Print exactly, and only, the lines running from the line containing "Click the 未登录" through the end of the records below.

Entries taken from a collection:
/---

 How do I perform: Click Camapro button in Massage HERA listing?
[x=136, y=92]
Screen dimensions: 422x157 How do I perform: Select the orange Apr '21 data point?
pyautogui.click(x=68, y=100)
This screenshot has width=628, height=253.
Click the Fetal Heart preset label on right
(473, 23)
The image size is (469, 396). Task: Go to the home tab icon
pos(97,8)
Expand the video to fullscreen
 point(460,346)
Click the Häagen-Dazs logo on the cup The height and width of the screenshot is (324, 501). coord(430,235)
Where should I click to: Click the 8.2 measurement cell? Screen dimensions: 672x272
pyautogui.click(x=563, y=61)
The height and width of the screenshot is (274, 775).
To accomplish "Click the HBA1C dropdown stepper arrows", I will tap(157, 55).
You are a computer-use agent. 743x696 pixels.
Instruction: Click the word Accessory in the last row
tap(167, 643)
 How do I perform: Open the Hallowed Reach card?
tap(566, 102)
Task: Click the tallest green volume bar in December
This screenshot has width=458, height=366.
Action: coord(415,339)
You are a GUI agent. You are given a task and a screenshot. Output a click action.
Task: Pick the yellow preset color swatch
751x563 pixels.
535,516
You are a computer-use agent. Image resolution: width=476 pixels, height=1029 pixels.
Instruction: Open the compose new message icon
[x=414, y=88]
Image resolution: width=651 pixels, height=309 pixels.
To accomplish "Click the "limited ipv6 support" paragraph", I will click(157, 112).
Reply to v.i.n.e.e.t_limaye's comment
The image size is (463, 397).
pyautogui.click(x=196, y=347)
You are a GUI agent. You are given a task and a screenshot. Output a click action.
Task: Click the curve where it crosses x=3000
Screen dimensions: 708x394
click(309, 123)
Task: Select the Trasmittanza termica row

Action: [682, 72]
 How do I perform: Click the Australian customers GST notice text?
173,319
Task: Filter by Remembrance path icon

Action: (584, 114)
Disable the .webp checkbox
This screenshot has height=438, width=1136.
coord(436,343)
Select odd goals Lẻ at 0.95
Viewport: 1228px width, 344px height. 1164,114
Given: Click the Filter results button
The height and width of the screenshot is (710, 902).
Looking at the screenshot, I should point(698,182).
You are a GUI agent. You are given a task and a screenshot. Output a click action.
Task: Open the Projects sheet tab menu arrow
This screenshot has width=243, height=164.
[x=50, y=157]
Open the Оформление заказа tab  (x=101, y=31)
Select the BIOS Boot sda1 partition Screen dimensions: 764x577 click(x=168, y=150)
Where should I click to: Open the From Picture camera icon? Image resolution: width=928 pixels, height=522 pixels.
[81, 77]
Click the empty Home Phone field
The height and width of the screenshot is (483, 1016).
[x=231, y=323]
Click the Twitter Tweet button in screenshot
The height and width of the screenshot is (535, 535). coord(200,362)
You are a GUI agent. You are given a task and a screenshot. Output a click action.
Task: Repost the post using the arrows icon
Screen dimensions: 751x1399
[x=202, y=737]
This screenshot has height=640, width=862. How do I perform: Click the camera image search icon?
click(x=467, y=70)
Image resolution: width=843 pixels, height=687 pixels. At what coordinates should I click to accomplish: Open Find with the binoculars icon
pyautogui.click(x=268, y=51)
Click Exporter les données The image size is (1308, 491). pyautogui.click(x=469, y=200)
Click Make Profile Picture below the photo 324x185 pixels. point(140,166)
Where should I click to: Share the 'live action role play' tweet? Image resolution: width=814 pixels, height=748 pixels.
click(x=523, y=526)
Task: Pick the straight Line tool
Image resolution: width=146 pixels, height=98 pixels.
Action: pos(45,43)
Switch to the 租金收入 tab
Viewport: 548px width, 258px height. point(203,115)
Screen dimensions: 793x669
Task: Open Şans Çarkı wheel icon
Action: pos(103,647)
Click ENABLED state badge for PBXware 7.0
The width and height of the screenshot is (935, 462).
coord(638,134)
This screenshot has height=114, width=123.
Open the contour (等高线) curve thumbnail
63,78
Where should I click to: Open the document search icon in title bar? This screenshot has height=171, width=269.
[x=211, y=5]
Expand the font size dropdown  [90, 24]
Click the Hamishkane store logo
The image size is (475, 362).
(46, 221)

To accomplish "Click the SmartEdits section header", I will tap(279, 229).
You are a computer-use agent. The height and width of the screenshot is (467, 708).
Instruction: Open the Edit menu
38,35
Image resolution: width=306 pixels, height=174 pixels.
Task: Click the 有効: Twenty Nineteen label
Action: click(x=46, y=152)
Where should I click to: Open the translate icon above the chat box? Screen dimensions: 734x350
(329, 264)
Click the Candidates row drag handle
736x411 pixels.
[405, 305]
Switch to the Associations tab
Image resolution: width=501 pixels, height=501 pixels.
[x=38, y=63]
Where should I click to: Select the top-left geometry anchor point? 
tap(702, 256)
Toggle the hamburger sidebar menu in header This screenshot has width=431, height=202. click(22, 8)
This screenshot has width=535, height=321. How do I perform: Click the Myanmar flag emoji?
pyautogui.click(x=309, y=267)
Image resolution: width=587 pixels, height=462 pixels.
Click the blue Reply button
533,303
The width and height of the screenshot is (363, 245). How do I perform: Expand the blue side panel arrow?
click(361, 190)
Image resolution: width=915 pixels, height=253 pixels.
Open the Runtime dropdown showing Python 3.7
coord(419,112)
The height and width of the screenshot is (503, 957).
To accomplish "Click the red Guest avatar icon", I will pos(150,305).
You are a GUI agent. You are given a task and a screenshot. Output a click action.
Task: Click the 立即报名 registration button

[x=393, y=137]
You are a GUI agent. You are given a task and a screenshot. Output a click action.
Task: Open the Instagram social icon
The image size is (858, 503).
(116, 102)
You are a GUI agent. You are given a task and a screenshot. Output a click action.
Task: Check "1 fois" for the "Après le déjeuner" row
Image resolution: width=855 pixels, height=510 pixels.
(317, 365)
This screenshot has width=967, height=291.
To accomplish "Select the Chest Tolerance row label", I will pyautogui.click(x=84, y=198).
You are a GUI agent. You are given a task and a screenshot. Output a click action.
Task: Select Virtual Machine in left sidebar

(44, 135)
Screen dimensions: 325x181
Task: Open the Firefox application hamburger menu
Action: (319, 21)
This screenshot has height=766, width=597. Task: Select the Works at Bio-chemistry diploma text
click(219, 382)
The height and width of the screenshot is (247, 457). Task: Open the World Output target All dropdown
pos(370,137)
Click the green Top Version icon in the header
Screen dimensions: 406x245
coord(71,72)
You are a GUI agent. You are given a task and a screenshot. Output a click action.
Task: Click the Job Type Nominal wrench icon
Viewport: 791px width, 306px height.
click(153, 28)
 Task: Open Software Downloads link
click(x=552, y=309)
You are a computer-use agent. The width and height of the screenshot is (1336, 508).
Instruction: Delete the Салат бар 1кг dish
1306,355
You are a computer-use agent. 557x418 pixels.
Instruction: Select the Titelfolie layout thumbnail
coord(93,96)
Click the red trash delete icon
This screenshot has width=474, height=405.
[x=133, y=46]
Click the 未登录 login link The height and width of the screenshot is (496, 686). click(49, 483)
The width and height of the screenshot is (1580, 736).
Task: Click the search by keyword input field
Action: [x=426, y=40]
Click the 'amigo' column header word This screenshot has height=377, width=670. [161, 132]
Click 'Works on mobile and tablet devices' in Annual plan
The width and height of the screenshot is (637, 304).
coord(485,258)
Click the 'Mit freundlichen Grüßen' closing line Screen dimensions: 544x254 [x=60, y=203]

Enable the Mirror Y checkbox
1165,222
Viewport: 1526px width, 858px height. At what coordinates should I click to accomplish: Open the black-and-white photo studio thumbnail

\---

### [Solution to the exercise]
Click the 未登录 login link The height and width of the screenshot is (496, 686). click(49, 483)
The width and height of the screenshot is (1580, 736).
Task: Click the search by keyword input field
Action: [x=426, y=40]
Click the 'amigo' column header word This screenshot has height=377, width=670. [161, 132]
Click 'Works on mobile and tablet devices' in Annual plan
The width and height of the screenshot is (637, 304).
coord(485,258)
Click the 'Mit freundlichen Grüßen' closing line Screen dimensions: 544x254 [x=60, y=203]

Enable the Mirror Y checkbox
1165,222
Viewport: 1526px width, 858px height. At what coordinates should I click to accomplish: Open the black-and-white photo studio thumbnail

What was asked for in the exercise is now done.